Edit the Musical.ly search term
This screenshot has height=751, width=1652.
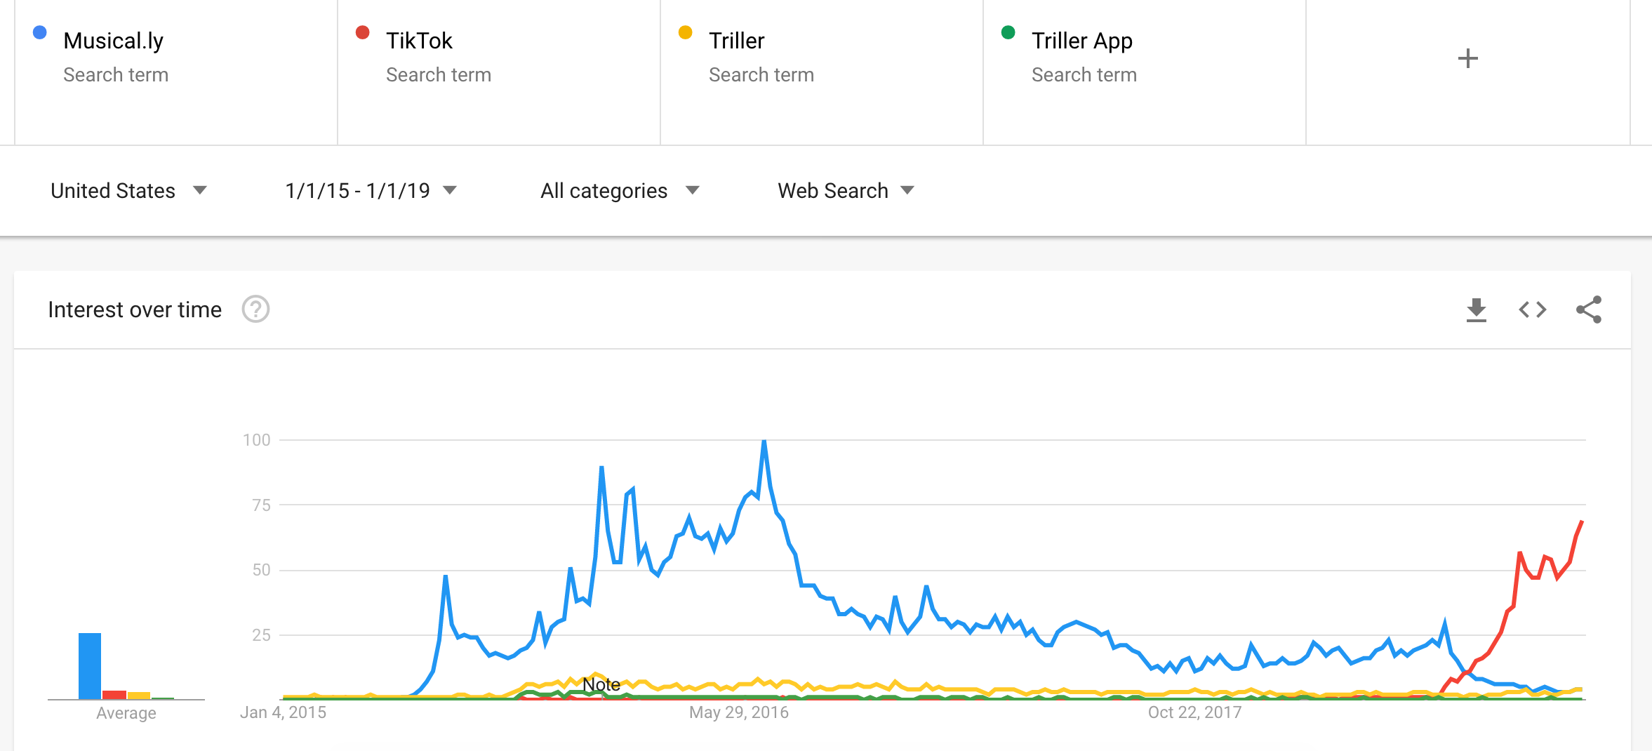point(114,41)
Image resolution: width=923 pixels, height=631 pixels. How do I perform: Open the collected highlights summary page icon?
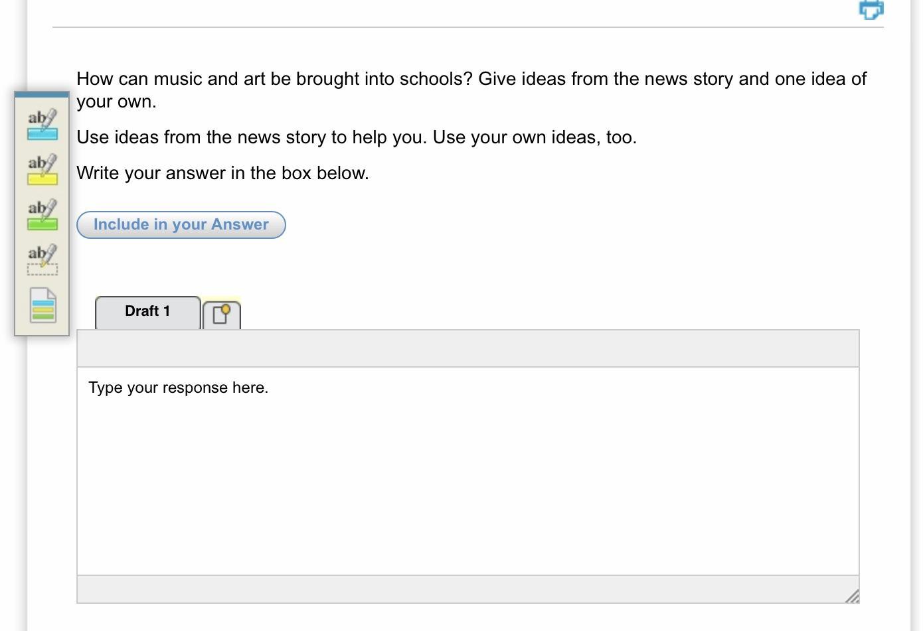(x=42, y=305)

**********

How to complete this task: Do not copy pictures. Restate exactly the lines from the one containing "Image resolution: width=923" through the last line of the records.

Task output:
Image resolution: width=923 pixels, height=631 pixels. How do I perform: Open the collected highlights summary page icon?
(x=42, y=305)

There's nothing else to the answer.